Daffodil Silver, d’Isabelle Monnin


L’idée est simple : elle veut écrire un livre qu’on mettra autant de temps à lire que Rosa a vécu. Il s’agit de reconstituer aussi précisément que possible chaque minute de la vie de ma tante, soit 26 années, 97 jours, 16 heures et 30 minutes. Chaque fois que quelqu’un commencera à lire Le Livre de Rosa, pense ma mère, la vie de sa soeur se trouvera prolongée d’autant. Ainsi Rosa vivra éternellement dans les yeux de ses lecteurs. On a les immortalités que l’on peut.

Il y a trois ans, Isabelle Monnin avait publié un très remarqué roman intitulé Les Vies extraordinaires d’Eugène, dans lequel le narrateur, un père dont le bébé venait de mourir, enquêtait pour retracer exactement chaque minute de la vie de son fils durant cette brève semaine, puis partait en quête de ceux qui auraient été ses camarades de crèche, et de ce qu’aurait été sa vie.

Et le moins que l’on puisse dire est qu’il y a beaucoup de similitudes avec le roman que publie l’auteur en cette rentrée littéraire, Daffodil Silver.

Ce roman, c’est d’abord l’histoire d’un lien fusionnel entre deux sœurs, Lilas et Rosa Faure, nées dans une famille un peu fantasque où la tradition est de donner aux garçons des noms d’arbres et aux filles des noms de fleurs.

Et puis, il y a la mort de Rosa, beaucoup trop jeune, d’une cause indéterminée, alors que Lilas a donné peu de temps auparavant naissance à la narratrice, Daffodil. Dès lors, Lilas ne va plus vivre que dans le souvenir de sa sœur, qu’elle souhaite garder vivante et dont elle finit par faire un mythe, passant à côté de sa propre vie et sacrifiant les siens.

C’est un magnifique roman que celui-ci, extrêmement sensible, poignant est triste, mais pas larmoyant pour autant : Isabelle Monnin compose avec la mort et en tire la majesté de la tragédie avec une grande délicatesse.

Le choix de la narratrice est pour beaucoup dans cette distanciation : Daffodil n’a pas vraiment connu sa tante et s’adresse, dans un dialogue à une voix, au notaire chargé de la succession de ses parents, et lui conte toute l’histoire qui, finalement, l’a empêchée d’avoir sa mère pour elle, tant cette dernière était obnubilée par l’érection de ce mausolée gigantesque et tentaculaire à la mémoire d’une morte.

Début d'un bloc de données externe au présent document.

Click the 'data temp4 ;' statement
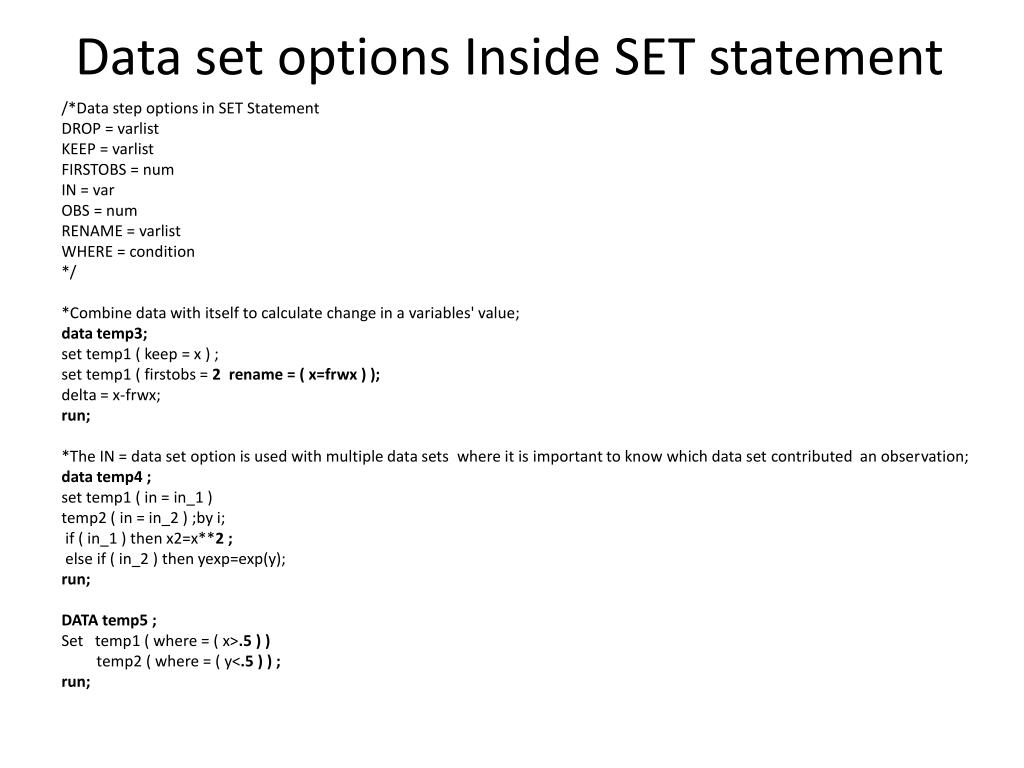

Et tel est bien le nœud de ce roman : incapable de faire son deuil, Lilas sacrifie la vie, la sienne et celle de ceux qui l’aiment, à la mort ; le projet est beau, prend une ampleur inattendue avec la création d’une fondation où les artistes viennent « faire leur Rosa« , œuvre en mémoire d’une morte qu’ils n’ont pas connue mais à qui ils se donnent corps et âme et pour qui ils inventent des installations poétiques comme la « chambre des secrets ».

Le projet fait aussi avancer la science, avec la découverte d’une méthode de contraception sans danger, puisque Rosa serait morte à cause de la pilule.

Mais le projet prend toute la place, et le souvenir de Rosa, tel un vampire, aspire les énergies de tous et brise les amitiés les plus solides.

Avec une très jolie écriture, précise et sensible, Isabelle Monnin nous propose un roman sur la mort, la mémoire, le souvenir, et sur la vie. Un roman qui mérite pleinement d’être lu par beaucoup, et à qui je souhaite un grand succès.